65 October 1966

School dinners, loved by some and loathed by many, didn’t do me any harm. I wasn’t keen on faggots wrapped in pale streaky bacon but I liked stew and I loved suet-topped meat pie with mash and gravy. And desserts; rice pudding with a blob of jam, crumble and custard, lemon meringue pie, gypsy tart… lovely! God bless our dinner ladies.


School dinner was my main meal of the day. At home, my brothers and I had butties for tea. Then we switched on the telly to get it warmed up for when programmes began at five o'clock. On a typical day we might get a couple of cartoons (Deputy Dawg/Hector Heathcote/Tom and Jerry) and an episode of (something like) Robinson Crusoe. Then, as the news came on and Dad arrived home from work, we disappeared out of the way. Working seven days a week wasn't unusual for Dad, a painter and decorator for Ward and Partners. He took butties to work and had his main meal when he came home, which he expected to eat in peace and quiet.

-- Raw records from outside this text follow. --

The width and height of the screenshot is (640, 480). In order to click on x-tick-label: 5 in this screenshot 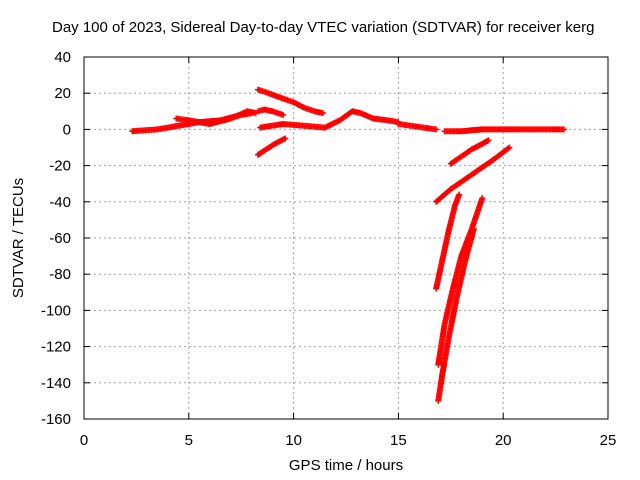, I will do `click(189, 440)`.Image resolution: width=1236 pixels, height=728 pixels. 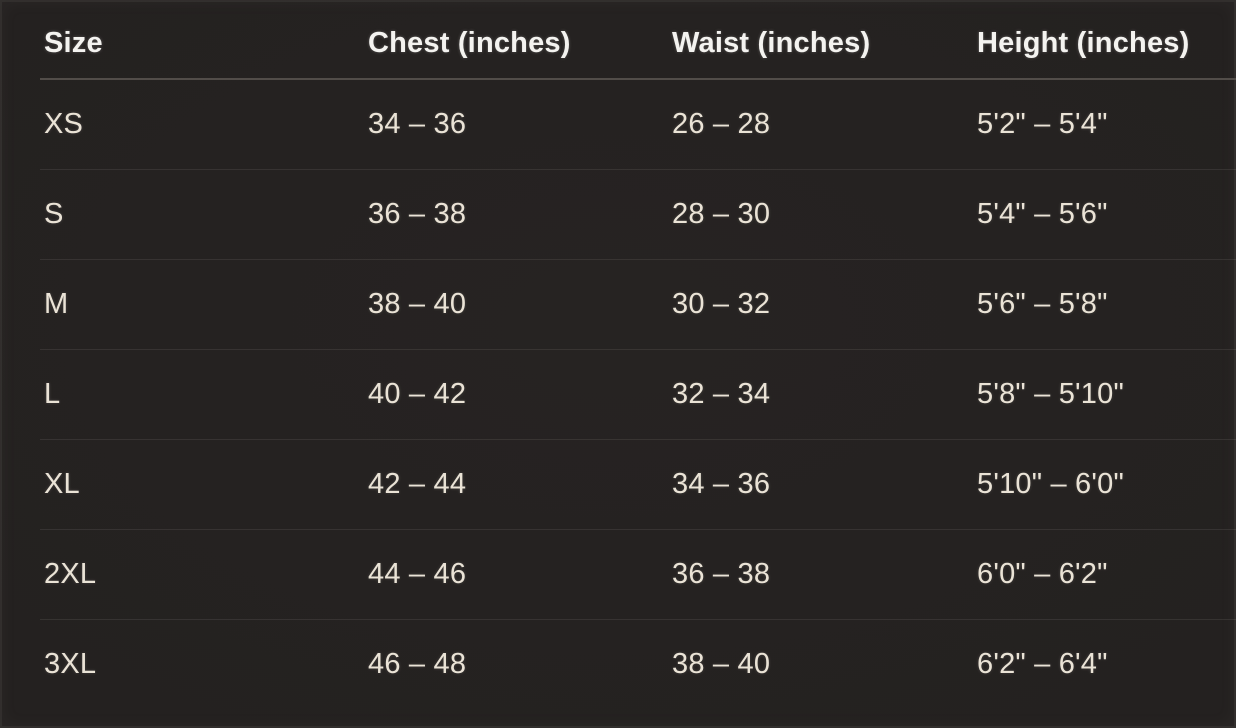 What do you see at coordinates (54, 214) in the screenshot?
I see `size-cell: S` at bounding box center [54, 214].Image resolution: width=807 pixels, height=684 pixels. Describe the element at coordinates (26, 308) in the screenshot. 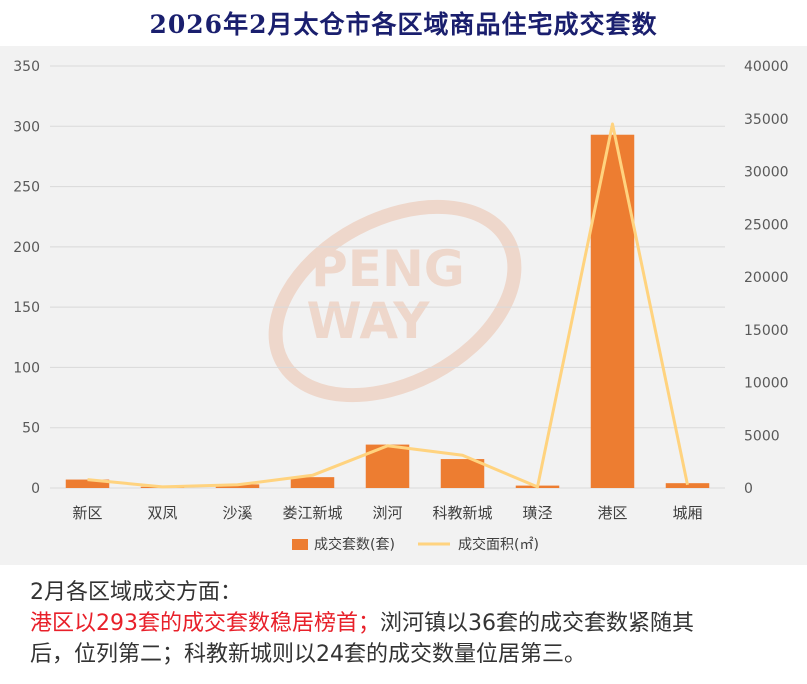

I see `y-left-tick-label: 150` at that location.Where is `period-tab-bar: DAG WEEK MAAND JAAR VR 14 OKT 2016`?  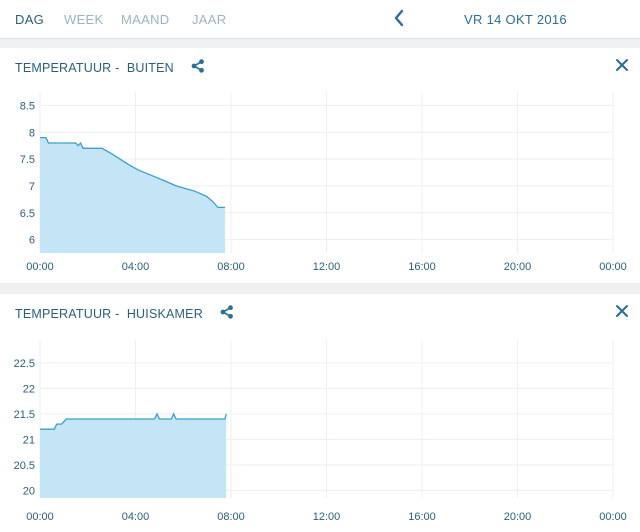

Dad worked tirelessly to keep his five sons and daughter clothed and fed. The Welsh born son of an Irishman, Dad wasn’t one for small talk. Indeed, his application of the carrot and stick method of child development came carrot-free, swift and brutal. Each of us knew what a thick ear and a good hiding felt like, and though we recognised the danger signs as we got older, we were always wary. Perhaps Dad was made that way. Perhaps, with all the pressure and responsibility he carried, he just didn’t have time to indulge us with a softer, more patient approach. Either way, if any of us got on his wrong side we took the consequences and suffered the misery. Getting hit was by no means a daily event but the threat was ever present and keep us in line, most of the time. 



Keeping out of Dad’s way was easy when the weather was fine. If I wasn’t throwing a tennis ball up against the front wall of our Crundale Road home, and twisting in mid air to head it on the rebound into the privets behind me (in my mind I was Ron Davies), I was out playing football. If I wasn’t with Paul in Wingham Close, or with Stan, Paul and Clive in Leeds Square, I was with Clive, Paul, Stan and up to thirty others on Beechings playing fields.

But on the 21st October, I didn’t go anywhere. I just stared at the television screen as a horrifying story unfolded. A landslide in Wales had destroyed a school. Children had been killed, lots of them, in a place called Aberfan. I was shaken, and not just because I had a Welsh dad, Welsh relations, and brothers the same age as those poor children. Cameras at the scene showed people still working desperately to clear mud and rubble. But it was all too late. The children of Aberfan had died in their classrooms that morning, just five minutes after they’d sung All Things Bright and Beautiful in assembly.